Environment Configuration
AirSim Settings
Ensure your settings.json includes proper vessel and sensor configuration for RL training:
{
"SettingsVersion": 2.0,
"SimMode": "Vessel",
"Vehicles": {
"milliampere": {
"VehicleType": "MilliAmpere",
"HydroDynamics": {
"hydrodynamics_engine": "FossenCurrent"
},
"PawnPath": "DefaultVessel",
"AutoCreate": true,
"RC": {
"RemoteControlID": 0
},
"Sensors": {
"lidar1": {
"SensorType": 6,
"Enabled": true,
"NumberOfChannels": 8,
"RotationsPerSecond": 1,
"MeasurementsPerCycle": 450,
"range": 100000,
"X": 0,
"Y": 0,
"Z": -8.2,
"Roll": 0,
"Pitch": 0,
"Yaw": 0,
"VerticalFOVUpper": -2,
"VerticalFOVLower": -10,
"GenerateNoise": false,
"DrawDebugPoints": false,
"HorizontalFOVStart": -180,
"HorizontalFOVEnd": 180
},
"Distance": {
"SensorType": 5,
"Enabled": true,
"MaxDistance": 600,
"DrawDebugPoints": false
},
"Imu": {
"SensorType": 2,
"Enabled": true
}
}
}
}
}
Dependencies
Install the required Python packages:
pip install gymnasium stable-baselines3 sb3-contrib wandb tensorboard numpy
Or install from the provided requirements.txt:
pip install -r requirements.txt
Spawning Obstacles
The environment automatically spawns static buoys and dynamic boats at each episode reset based on the --num-obstacles and --num-dynamic-obstacles arguments.
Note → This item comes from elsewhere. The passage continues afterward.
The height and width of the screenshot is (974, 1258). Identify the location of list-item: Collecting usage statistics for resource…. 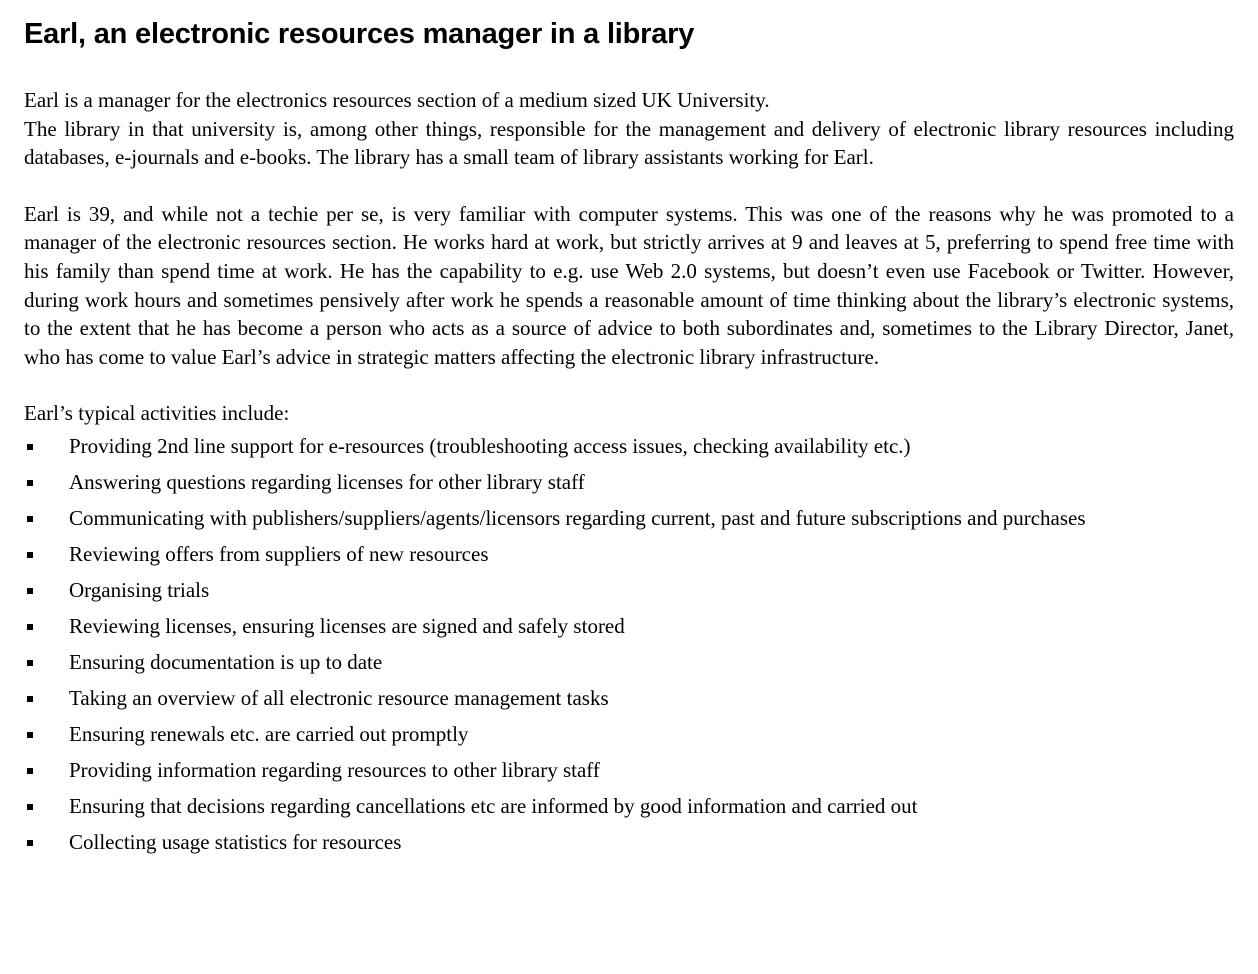
(629, 843).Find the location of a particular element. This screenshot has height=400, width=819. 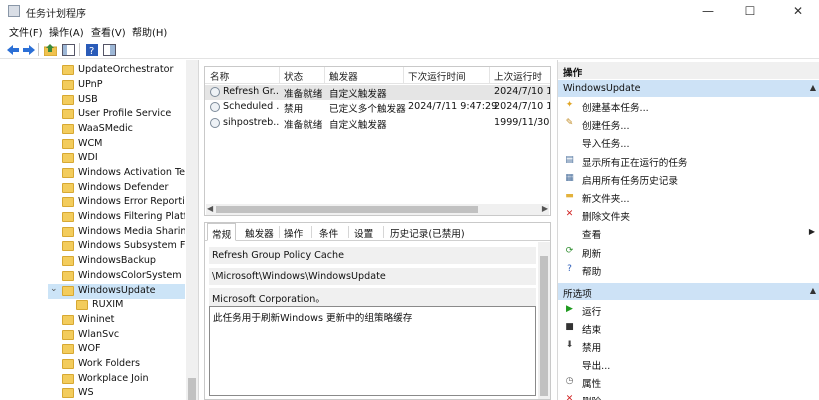

task-row: Refresh Gr... 准备就绪 自定义触发器 2024/7/10 15 is located at coordinates (378, 92).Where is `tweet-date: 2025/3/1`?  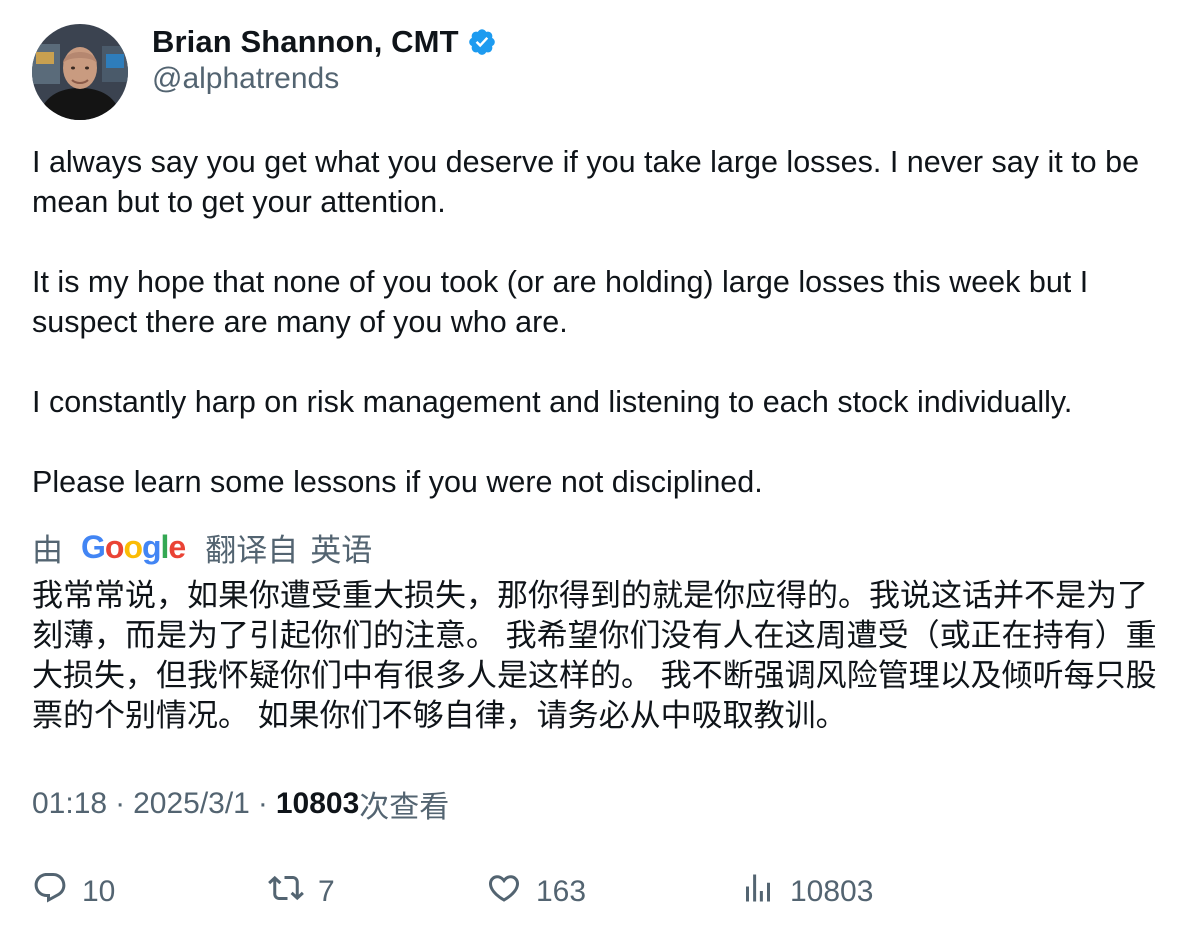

For manual obstacle spawning and cleanup, see Vessel API — Spawning Obstacles.
Simulator Crash Recovery
The environment automatically handles simulator crashes. If a connection error occurs during step() or reset(), the environment will:
- Kill the existing simulator process
- Restart a fresh simulator instance
- Reconnect and re-activate PCG
- Continue training from the next episode
For additional examples and advanced usage, see the Vessel API documentation, Procedural Generation, and AirSim API reference.